The full 18-minute, Scorsese-directed short film is a masterpiece. It’s not often that the whole clip gets the recognition it deserves; the portion with just the song tends to be more readily available. The video is an absolute masterpiece, with the song erupting out of a well-developed plot line and into one of Michael Jackson’s most iconic, most well-executed performance sequences in his career. Not only is the choreography some of his absolute best, but the call and response cool down at the end is easily one of his most captivating moments ever.


“Groundbreaking” just about sums up the “Billie Jean” short film. Aside from the racial and genre barriers it helped break down on MTV, this was the first time someone raised the bar quite this high. Little did anyone know, but the next two videos released from Thriller were only going to up the ante that much more. Still, “Bille Jean” holds up strikingly well today, even with the dated special effects. Michael Jackson’s mere presence is magic enough to carry almost anything to the next level. You can take a still at any point and it would be undeniably iconic.


Trying to pick between “Billie Jean” and “Beat It” is splitting hairs. The level of importance and legacy of these two clips is through the roof, but the latter gets the slight edge. While “Beat It” short film doesn’t feature as many special effects and fancy cut-aways, Michael majorly ups the ante on choreography, resulting in a euphoric climax of opposing gang members embracing peace through dance. It may be silly in concept, but it’s a visual masterpiece. Throw in some iconic shots of MJ in a hallway and a pool hall, and you’ve got yourself one of the most memorable videos ever.


“Remember The Time” is one of the most well-shot music videos ever. Yes, cameos from the likes of Eddie Murphy, Iman, and Magic Johnson help bring some excitement to the forefront, but the way the song is born out of a plot line and moves it along is mesmerizing. Additionally, the dance break at the end is easily the most challenging routine Michael’s put to video, and arguably his most exciting. Keeping in step with the track itself, the “Remember The Time” short film is a brilliant hybrid of pop and urban appeal, essentially ushering a new era of cross-appeal for the King Of Pop that even previous mega-hit “Black or White” didn’t.


It was an inevitability that the two most famous members of the Jackson clan would eventually team up, and when they did, it would be legendary. Both Michael and Janet were bonafide legends by the time they rolled out “Scream,” and while they could have done practically nothing and had a hit on their hands, they, instead, gave us the, to-date, most expensive music video of all time. The short film features the siblings letting off some steam while gliding through space securely sealed inside a sci-fi grade spaceship, and the entertainment level is through the roof. The special effects even hold up well today.

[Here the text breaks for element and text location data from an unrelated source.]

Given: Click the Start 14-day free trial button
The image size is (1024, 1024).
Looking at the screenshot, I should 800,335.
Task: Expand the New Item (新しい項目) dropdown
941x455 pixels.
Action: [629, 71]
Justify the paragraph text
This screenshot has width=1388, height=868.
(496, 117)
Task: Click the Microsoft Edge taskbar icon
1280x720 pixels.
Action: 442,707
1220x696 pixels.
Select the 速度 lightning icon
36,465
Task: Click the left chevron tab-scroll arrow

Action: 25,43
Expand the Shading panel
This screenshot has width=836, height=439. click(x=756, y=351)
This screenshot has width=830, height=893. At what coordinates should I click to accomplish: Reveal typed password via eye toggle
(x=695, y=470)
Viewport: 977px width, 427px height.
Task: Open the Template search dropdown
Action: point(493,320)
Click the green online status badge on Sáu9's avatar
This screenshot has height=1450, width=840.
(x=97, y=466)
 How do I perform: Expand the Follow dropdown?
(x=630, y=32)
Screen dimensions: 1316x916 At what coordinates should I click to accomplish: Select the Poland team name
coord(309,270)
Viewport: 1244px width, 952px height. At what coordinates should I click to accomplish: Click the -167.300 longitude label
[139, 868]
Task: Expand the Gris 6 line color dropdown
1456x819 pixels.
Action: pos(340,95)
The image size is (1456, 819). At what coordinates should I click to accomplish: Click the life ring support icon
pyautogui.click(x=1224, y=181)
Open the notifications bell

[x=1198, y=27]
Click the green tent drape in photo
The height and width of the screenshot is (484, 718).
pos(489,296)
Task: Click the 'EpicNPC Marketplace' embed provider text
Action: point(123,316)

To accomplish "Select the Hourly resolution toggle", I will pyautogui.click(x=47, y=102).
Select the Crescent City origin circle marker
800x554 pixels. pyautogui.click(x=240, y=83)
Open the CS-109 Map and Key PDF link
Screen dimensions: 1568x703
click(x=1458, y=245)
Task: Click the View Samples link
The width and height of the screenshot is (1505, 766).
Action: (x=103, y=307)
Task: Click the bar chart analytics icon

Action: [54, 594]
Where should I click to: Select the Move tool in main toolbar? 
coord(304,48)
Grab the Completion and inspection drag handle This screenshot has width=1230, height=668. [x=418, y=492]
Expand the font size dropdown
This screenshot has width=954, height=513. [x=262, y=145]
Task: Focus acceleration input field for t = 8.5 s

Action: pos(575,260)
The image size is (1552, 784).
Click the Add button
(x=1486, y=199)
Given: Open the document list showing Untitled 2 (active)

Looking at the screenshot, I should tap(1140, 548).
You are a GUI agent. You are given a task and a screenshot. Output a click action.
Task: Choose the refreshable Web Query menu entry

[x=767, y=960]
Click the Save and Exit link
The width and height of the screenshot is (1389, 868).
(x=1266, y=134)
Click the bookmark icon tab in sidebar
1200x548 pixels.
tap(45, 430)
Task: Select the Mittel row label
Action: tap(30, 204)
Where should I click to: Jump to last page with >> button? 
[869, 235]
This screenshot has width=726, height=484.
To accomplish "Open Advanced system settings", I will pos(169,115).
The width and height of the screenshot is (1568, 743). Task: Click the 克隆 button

OK, let’s just try and bypass the immediate sensation of blasphemy and accept that the legendary “Thriller” short film wasn’t actually his one true visual magnum opus, although it is pretty damn close. Is this the most important, groundbreaking, and all-around iconic music video ever? Without a doubt, but, even though MJ was a seasoned performer by this stage in his career, he was just beginning his visual revolution, and he was determined to out-do himself. Even with the plot line, the incredible makeup, costumes, effects, and that iconic dance routine, Michael Jackson did manage to best “Thriller,” albeit only once.


“Smooth Criminal” is the culmination of everything Michael Jackson was working towards with his short films, and he pulled it off so flawlessly that he never managed to outdo it. Acting as the exhilarating centerpiece to his Moonwalker film, the 10-minute clip sees Mike step through a time portal and into a 1930s gangster hangout, bringing with him equal parts charm and chaos. “Smooth Criminal” is arguably the most intricately choreographed visual experience in pop history, climaxing with one of MJ’s signature moves, the “lean.” The end result is just as action-packed as it is cartoonish, and just as fun as it is magical.